Dataset items:
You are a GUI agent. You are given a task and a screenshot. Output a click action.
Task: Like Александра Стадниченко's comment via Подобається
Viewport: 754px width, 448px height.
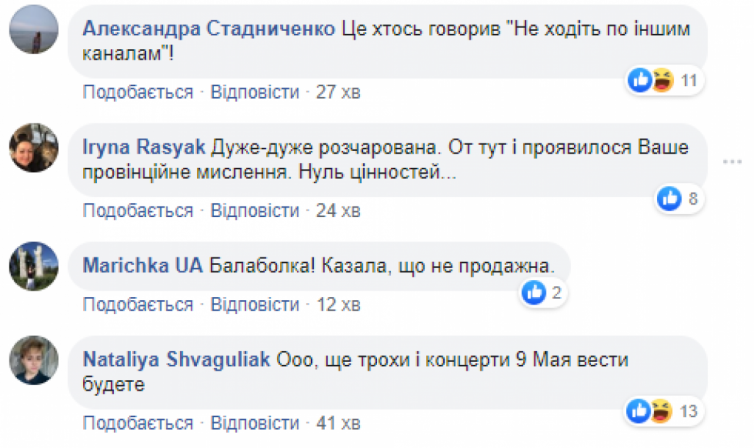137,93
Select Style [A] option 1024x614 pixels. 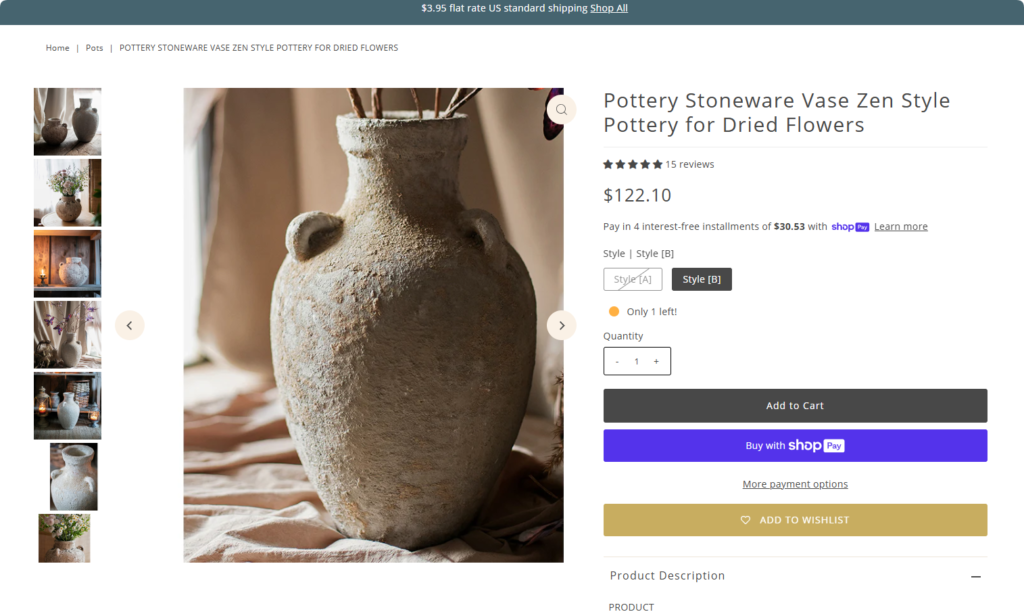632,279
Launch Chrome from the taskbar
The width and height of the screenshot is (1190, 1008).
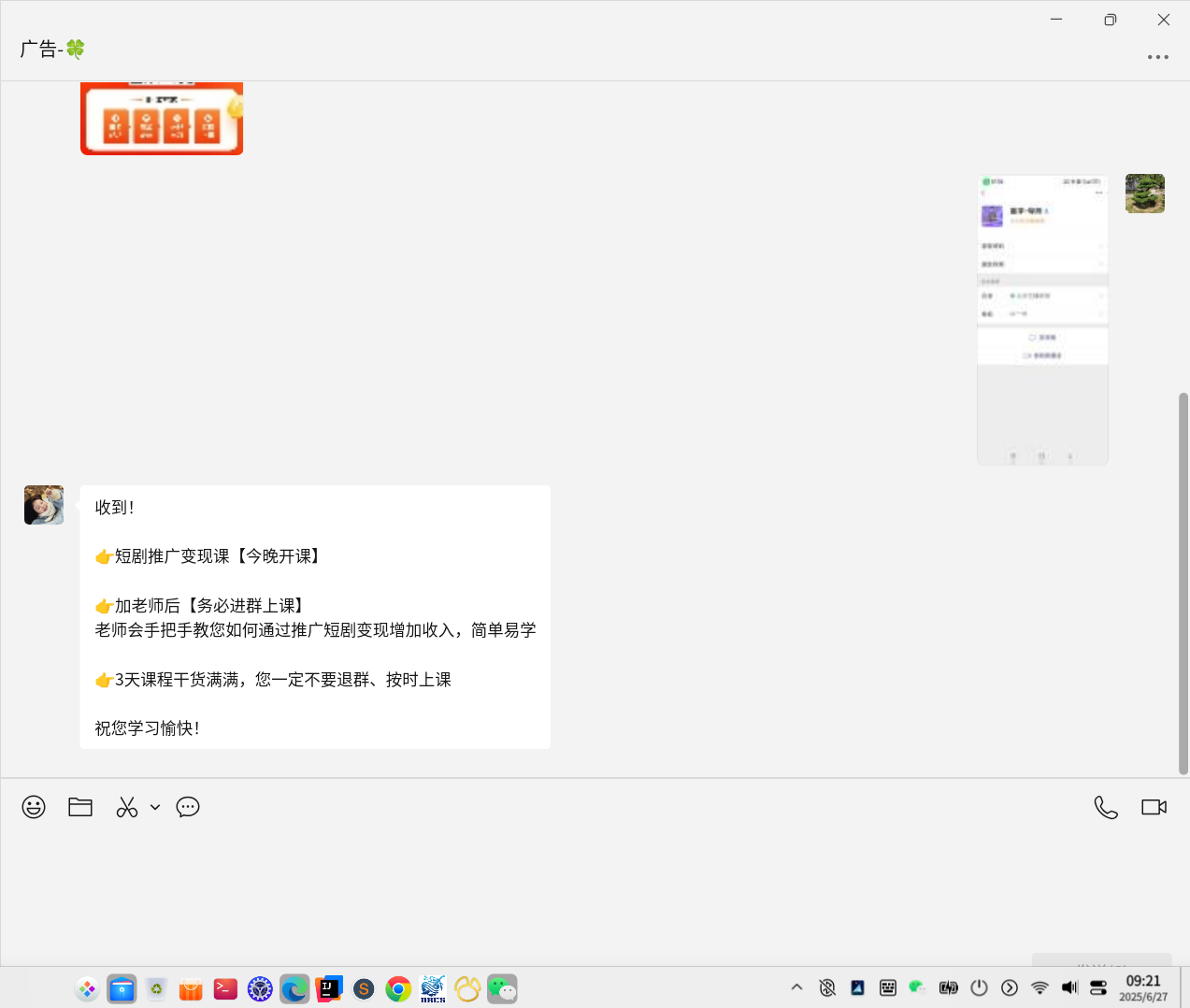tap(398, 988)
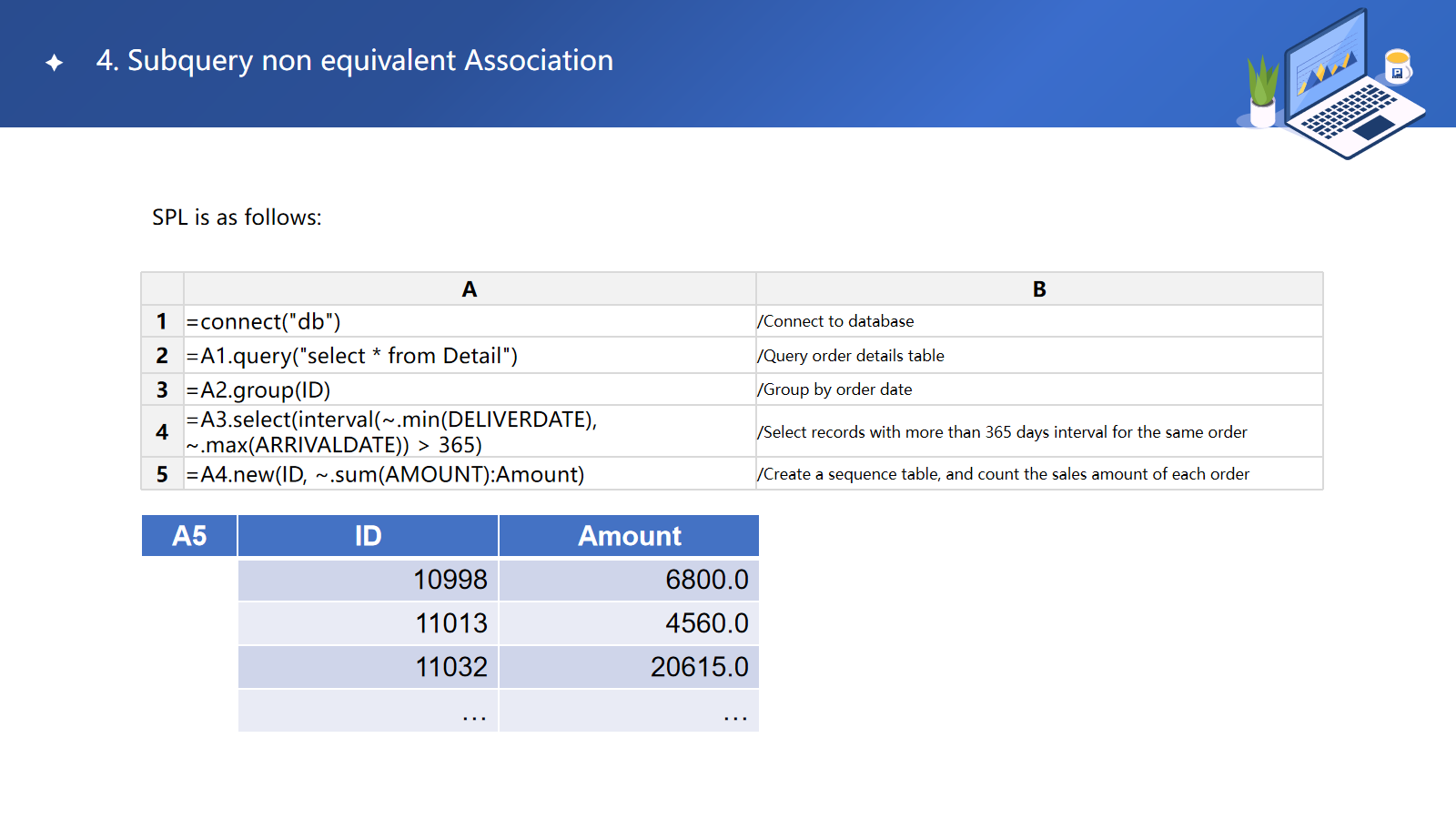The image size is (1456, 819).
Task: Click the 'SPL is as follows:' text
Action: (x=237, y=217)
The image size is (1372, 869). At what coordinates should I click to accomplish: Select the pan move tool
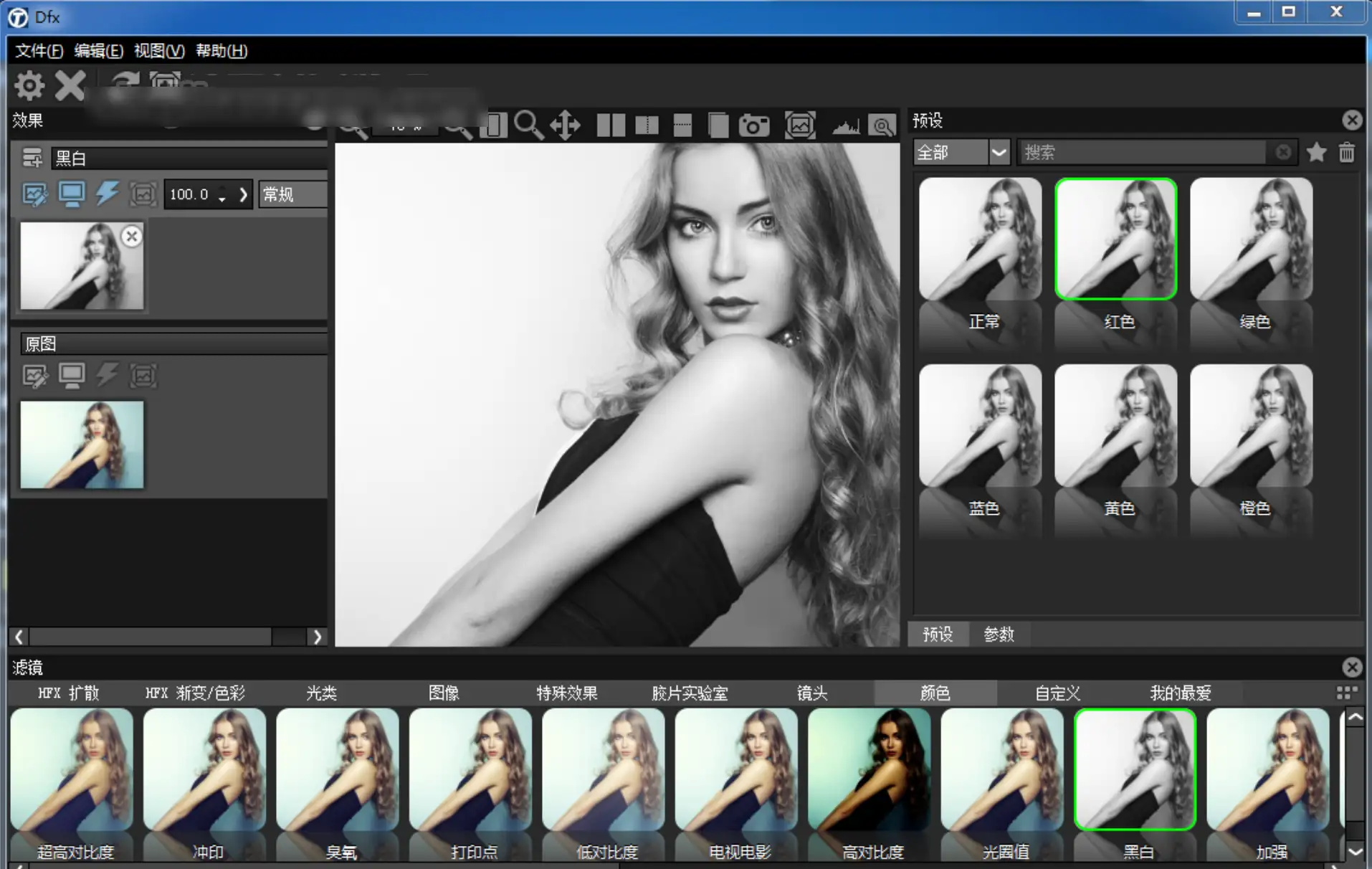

(Your goal):
From the line containing "Launch Chrome from the taskbar" down to the final line of the records above, restate every line word for word, add nothing, and skip the pictures.

(Solved exercise):
Launch Chrome from the taskbar
The width and height of the screenshot is (1190, 1008).
tap(398, 988)
The image size is (1456, 819).
Task: Click the 'SPL is as follows:' text
Action: (x=237, y=217)
The image size is (1372, 869). At what coordinates should I click to accomplish: Select the pan move tool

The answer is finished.